- _The data_:
------------------------------------------------------------------------

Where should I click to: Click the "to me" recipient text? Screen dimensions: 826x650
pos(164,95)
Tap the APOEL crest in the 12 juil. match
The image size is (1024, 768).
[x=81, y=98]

------------------------------------------------------------------------

- _Instructions to follow_: Copy all of the data exactly.

- _Task response_:
Where should I click to: Click the "to me" recipient text? Screen dimensions: 826x650
pos(164,95)
Tap the APOEL crest in the 12 juil. match
The image size is (1024, 768).
[x=81, y=98]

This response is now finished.